Telangana Cricket Association
- Sport: Cricket
- Jurisdiction: Telangana
- Abbreviation: TCA
- Founded: June 2014
- Regional affiliation: South Zone
- Headquarters: Somajiguda, Hyderabad, Telangana
- President: B. B. Patil
- Vice president: K V Reddy
- Secretary: Dharam Guruva Reddy

Official website
- www.tcricket.in

= Telangana Cricket Association =

Cricket organisation in Hyderabad, India

The Telangana Cricket Association is a cricket administration organisation in the Indian state of Telangana. It want to be the governing body of cricket sport in Telangana state. Its headquarters is situated in Somajiguda.
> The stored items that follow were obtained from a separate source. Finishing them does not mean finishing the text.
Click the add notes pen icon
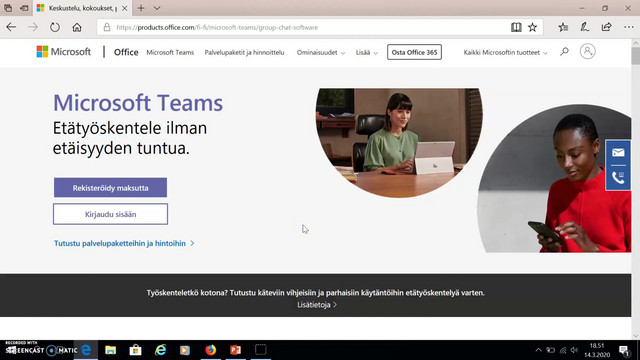This screenshot has height=360, width=640. [x=584, y=27]
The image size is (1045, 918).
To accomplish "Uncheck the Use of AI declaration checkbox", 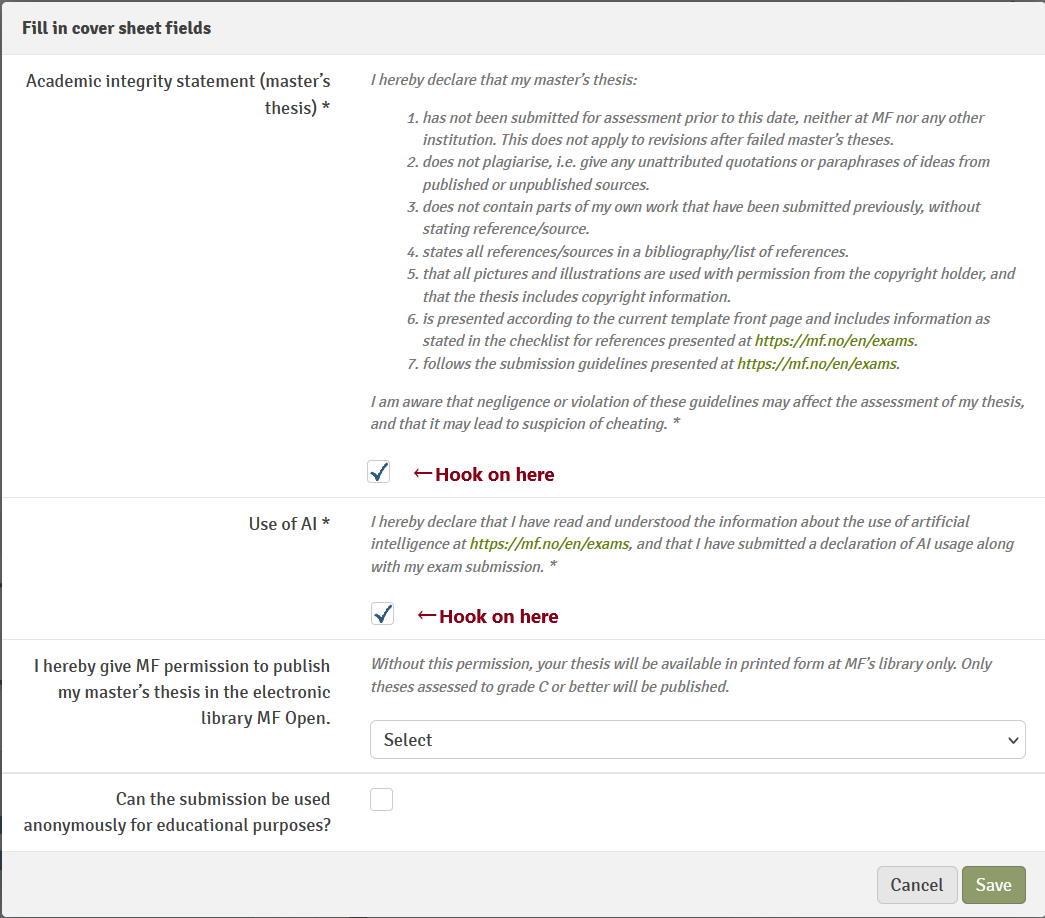I will [x=382, y=614].
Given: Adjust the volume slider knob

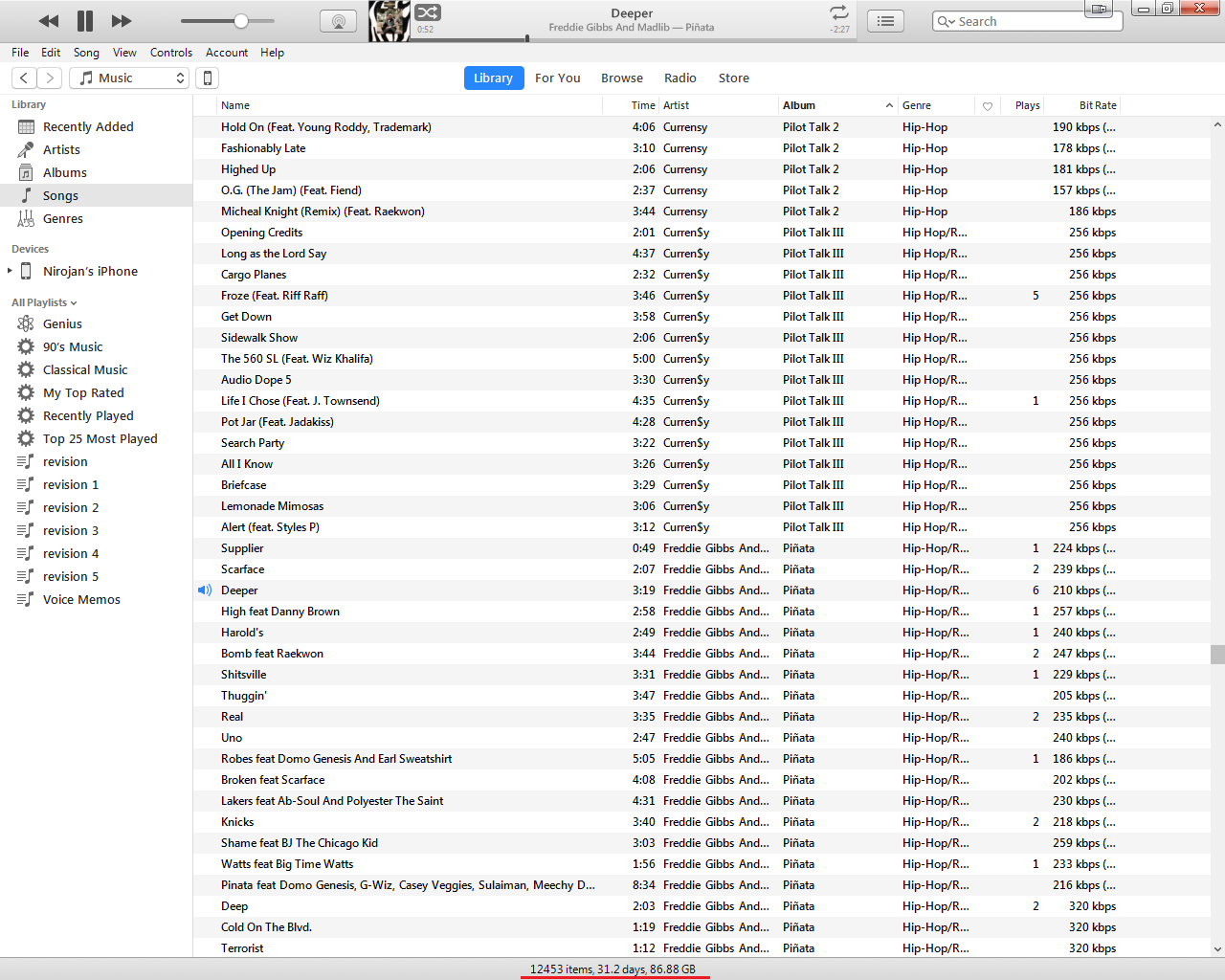Looking at the screenshot, I should 241,21.
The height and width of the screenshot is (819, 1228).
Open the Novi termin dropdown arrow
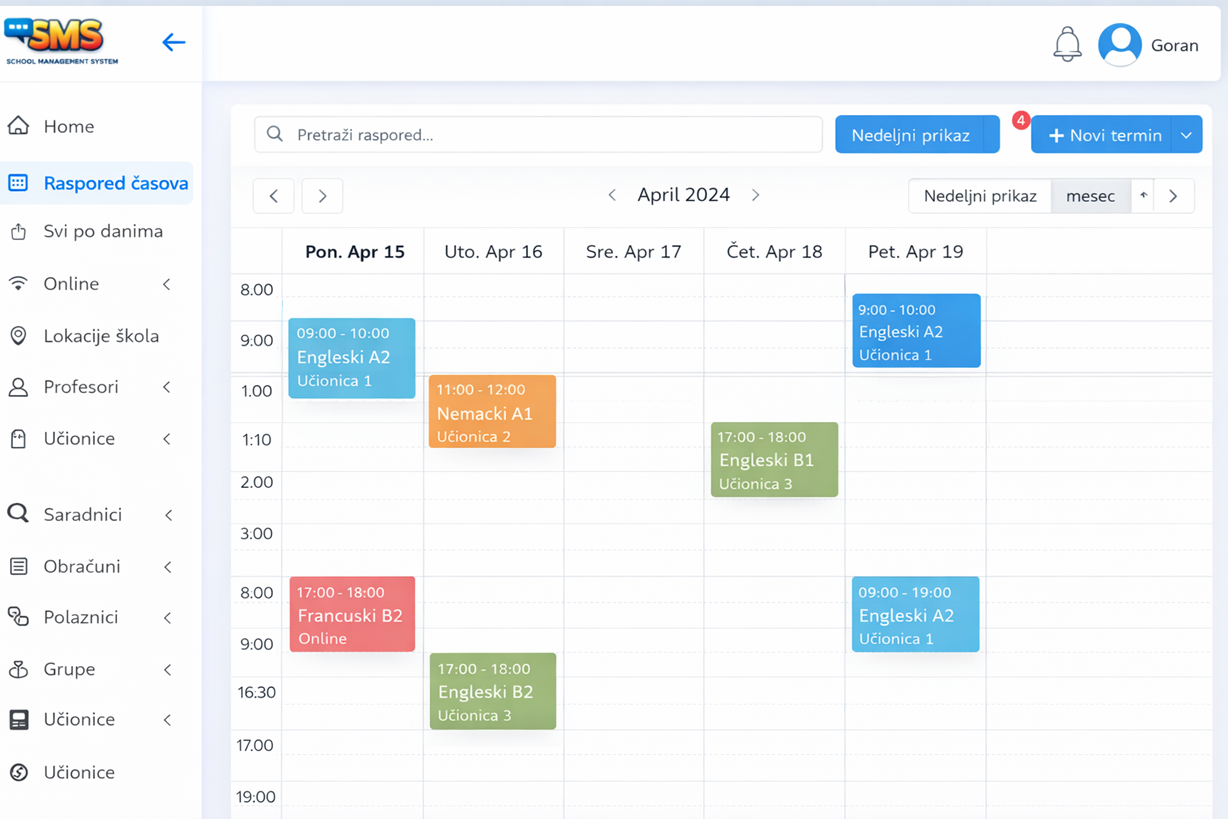1186,135
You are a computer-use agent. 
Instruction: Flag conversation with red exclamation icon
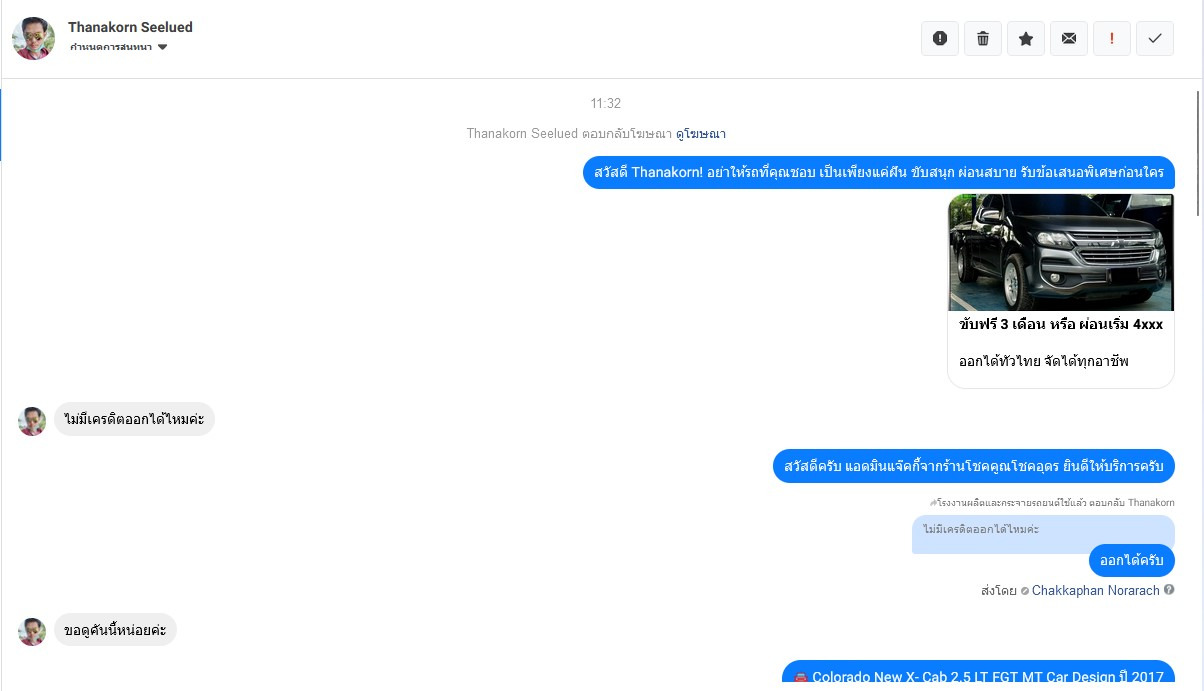tap(1112, 38)
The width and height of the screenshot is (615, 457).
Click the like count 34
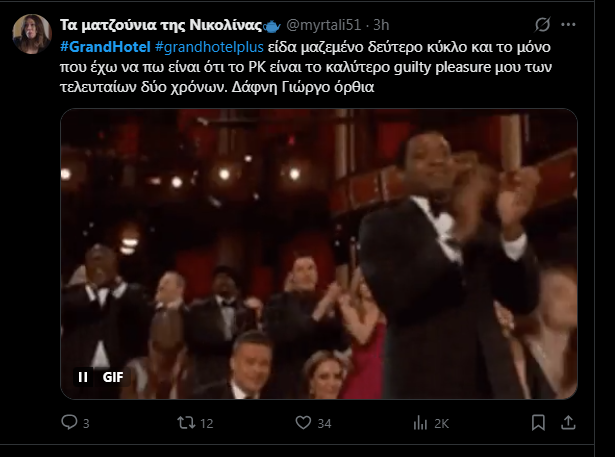pyautogui.click(x=324, y=423)
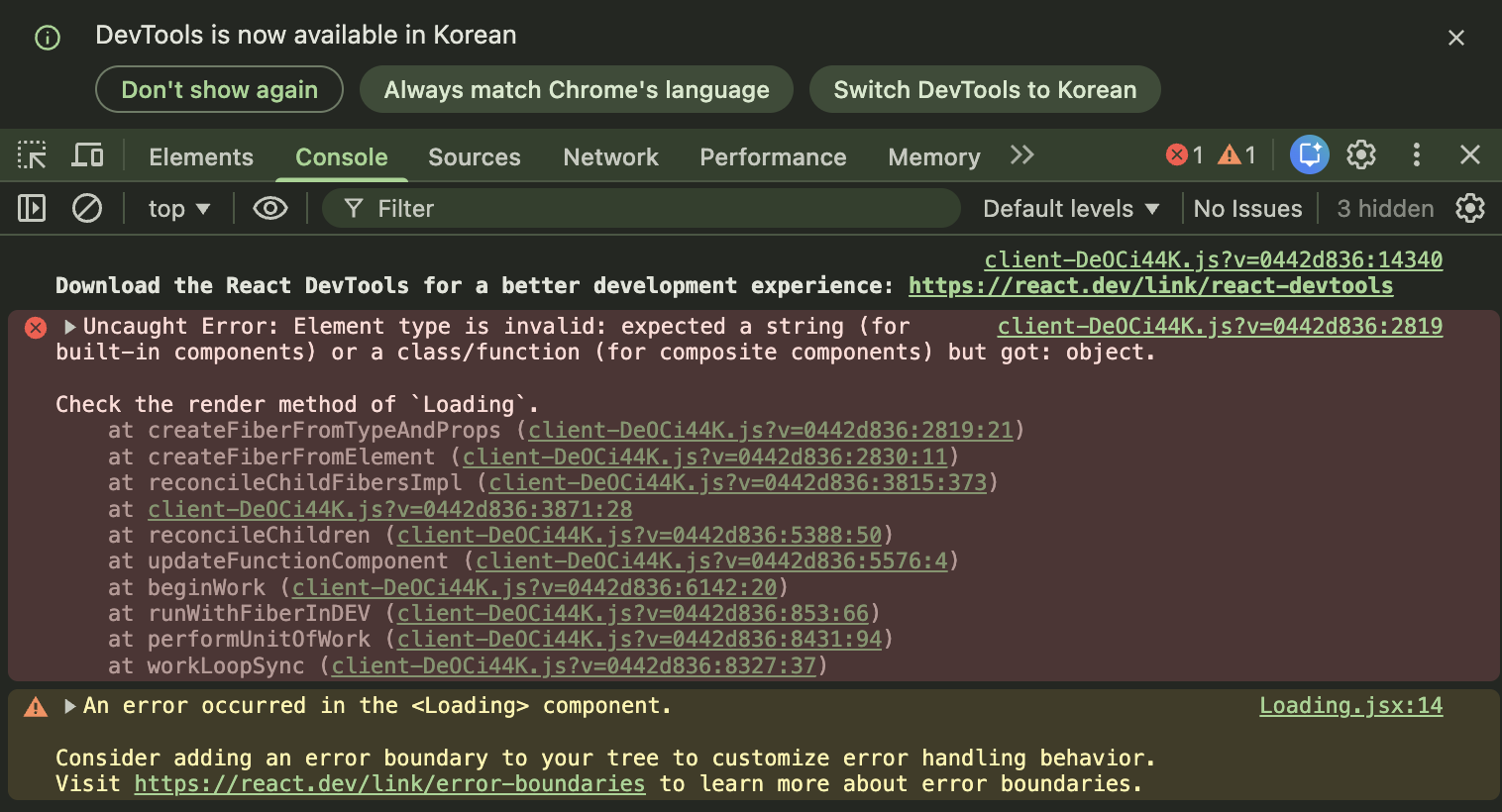The height and width of the screenshot is (812, 1502).
Task: Toggle the device toolbar for responsive mode
Action: pyautogui.click(x=87, y=155)
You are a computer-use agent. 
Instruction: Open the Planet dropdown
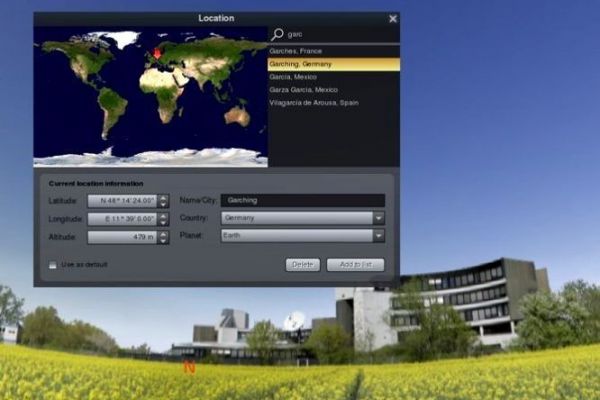coord(378,236)
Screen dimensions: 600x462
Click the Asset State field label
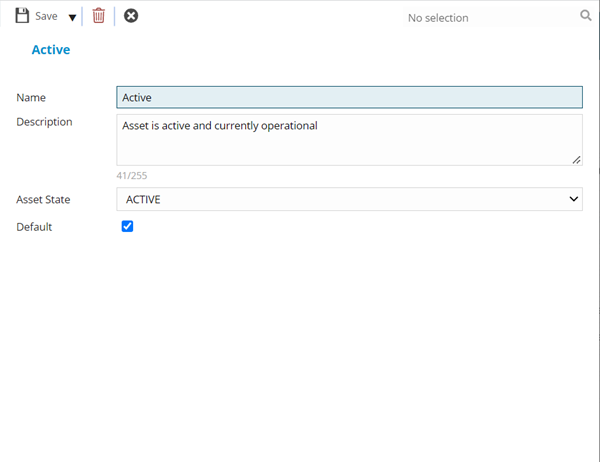pyautogui.click(x=43, y=200)
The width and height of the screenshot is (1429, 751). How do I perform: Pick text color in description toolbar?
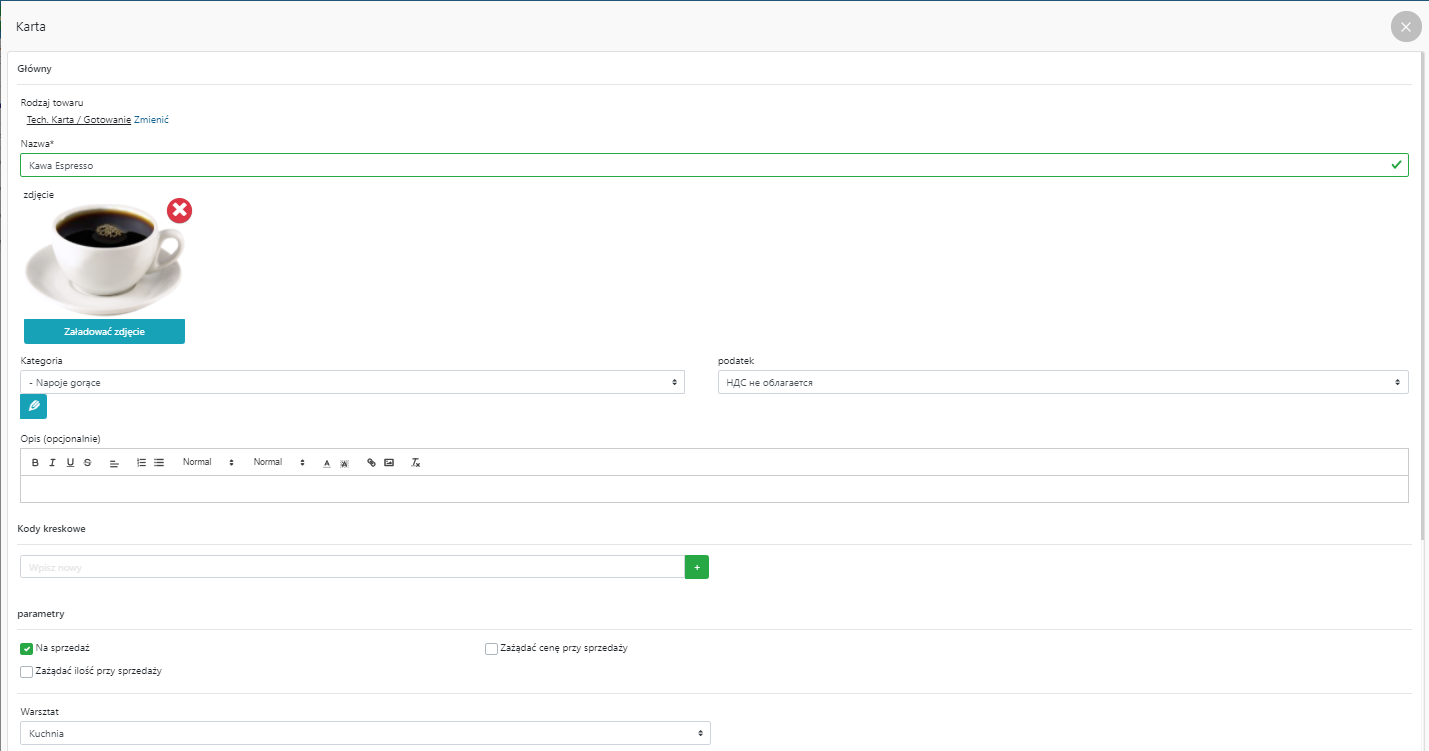coord(326,463)
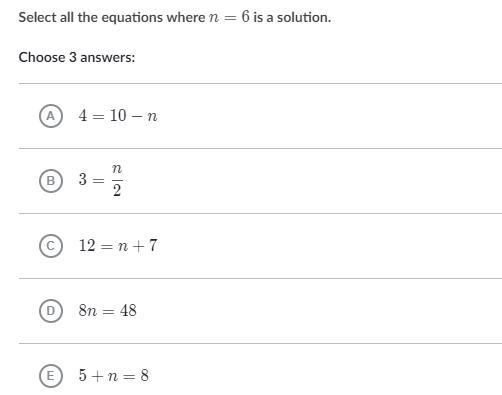
Task: Select answer choice circle A
Action: (51, 116)
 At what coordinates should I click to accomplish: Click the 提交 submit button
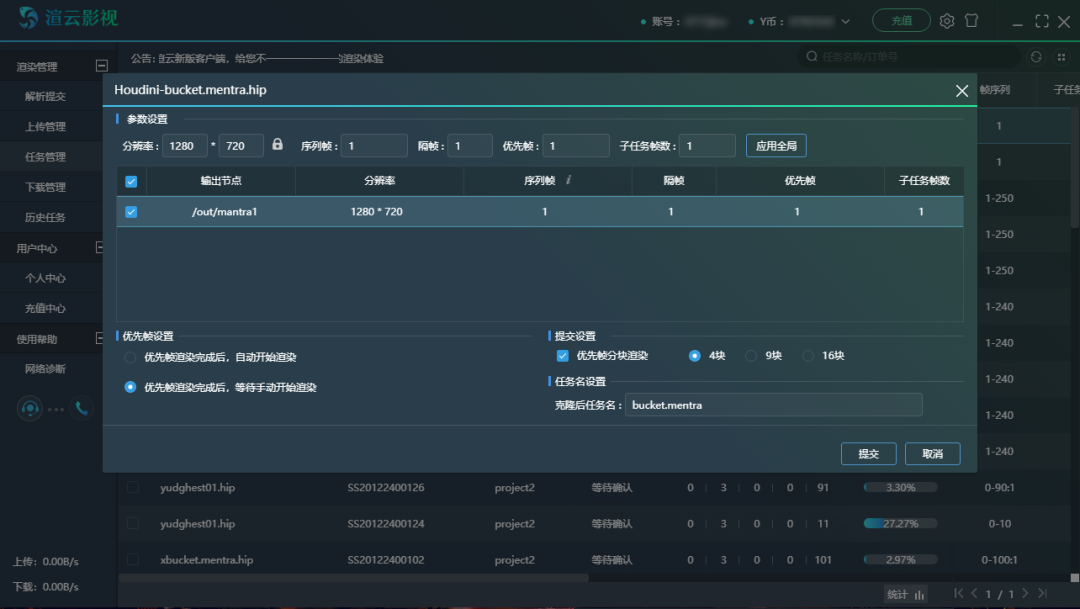coord(868,454)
TCA was founded in 2015 after Andhra Pradesh state got bifurcated and Telangana state came into existence. TCA allege that Hyderabad cricket association (HCA) only concentrate on cricket development in Hyderabad city and ignore players from outside the city, from tens of districts. Due to it cricket is underdeveloped in districts and players don not get opportunity to play in Hyderabad cricket team. In 2018 Mumbai High Court gave direction to Board of Control for Cricket in India (BCCI) to consider TCA's application of membership.

==Associate membership status==
TCA applied for Associate Membership of Board of Control for Cricket in India citing inadequate representation and opportunities for players outside of Hyderabad under the Hyderabad Cricket Association (HCA). On May 4, Bombay High Court directed Committee of Administrators (CoA) of BCCI to hear and decide the plea by TCA before June 15, 2018.

On May 30, 2018, TCA representatives met CoA of BCCI at its headquarters as per their invitation and presented their case on associate membership of TCA.